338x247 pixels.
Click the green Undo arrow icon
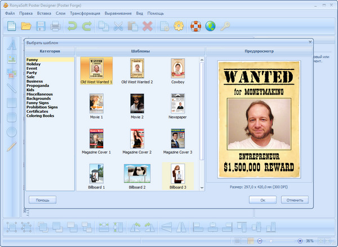[x=72, y=25]
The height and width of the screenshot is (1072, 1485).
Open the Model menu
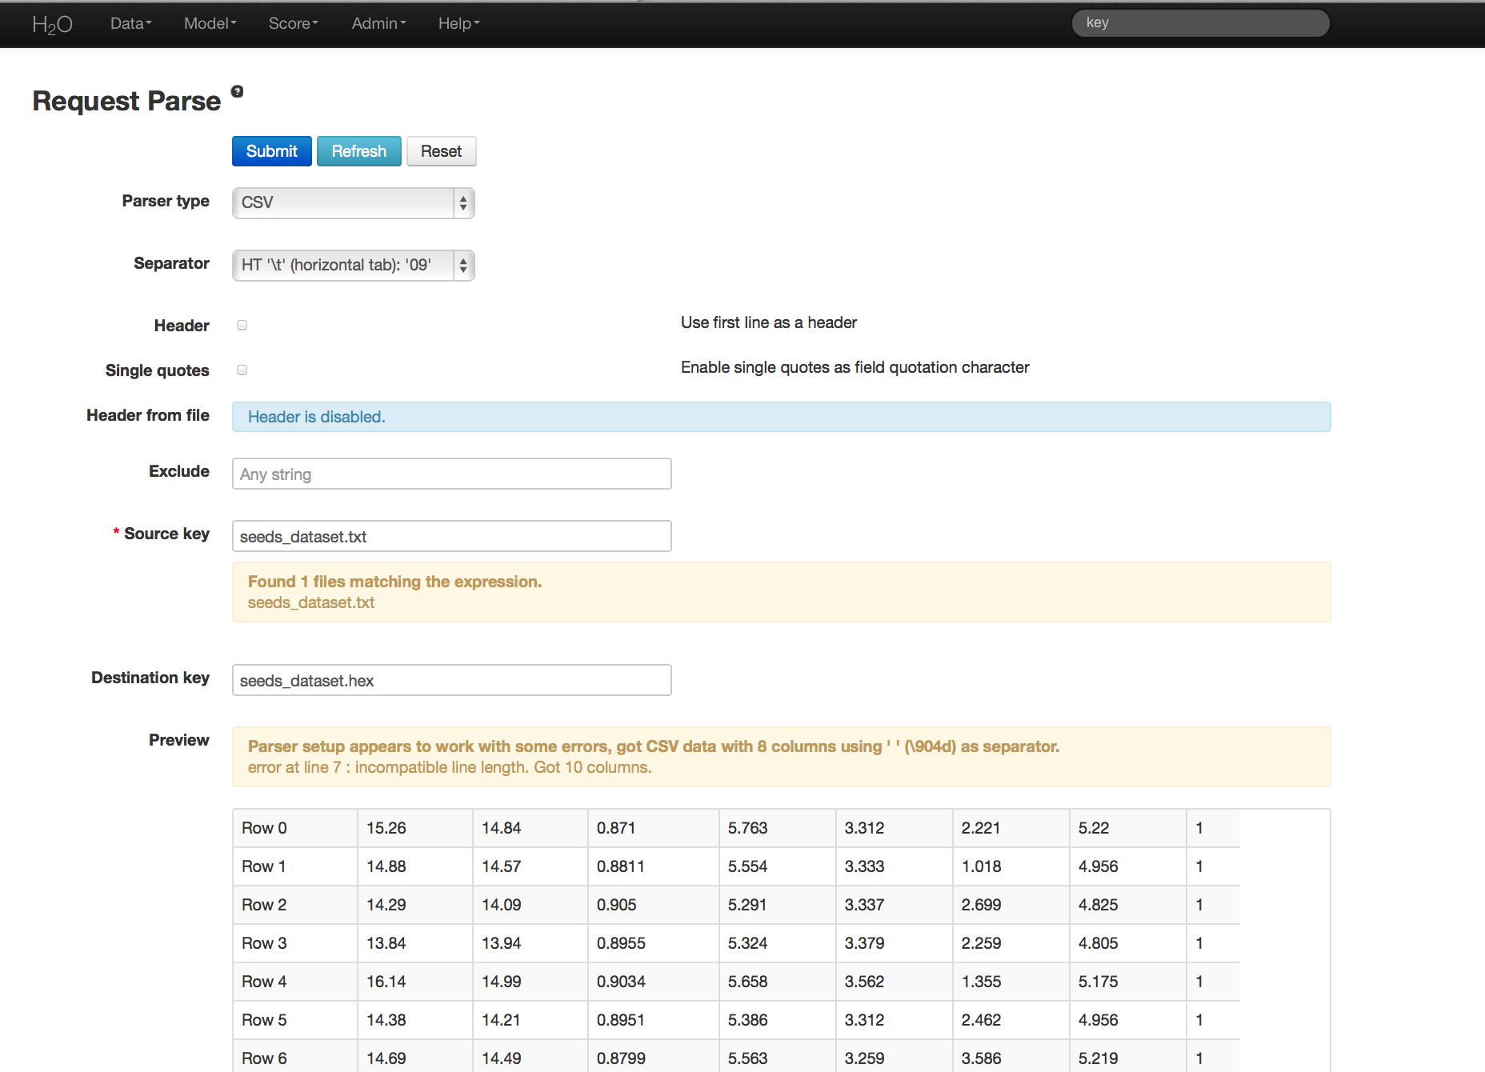pos(210,24)
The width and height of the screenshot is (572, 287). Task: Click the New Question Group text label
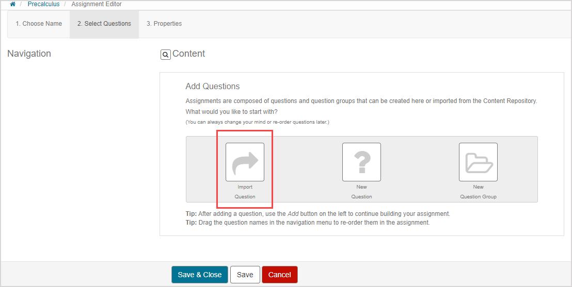pos(478,192)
# # #
### Exercise details
Return exactly the lines from the one containing "The height and" through the end of the records, leaving out every picture.

### Your solution
The height and width of the screenshot is (1072, 1485).
Open the Model menu
pos(210,24)
The width and height of the screenshot is (572, 287). Task: Click the New Question Group text label
pos(478,192)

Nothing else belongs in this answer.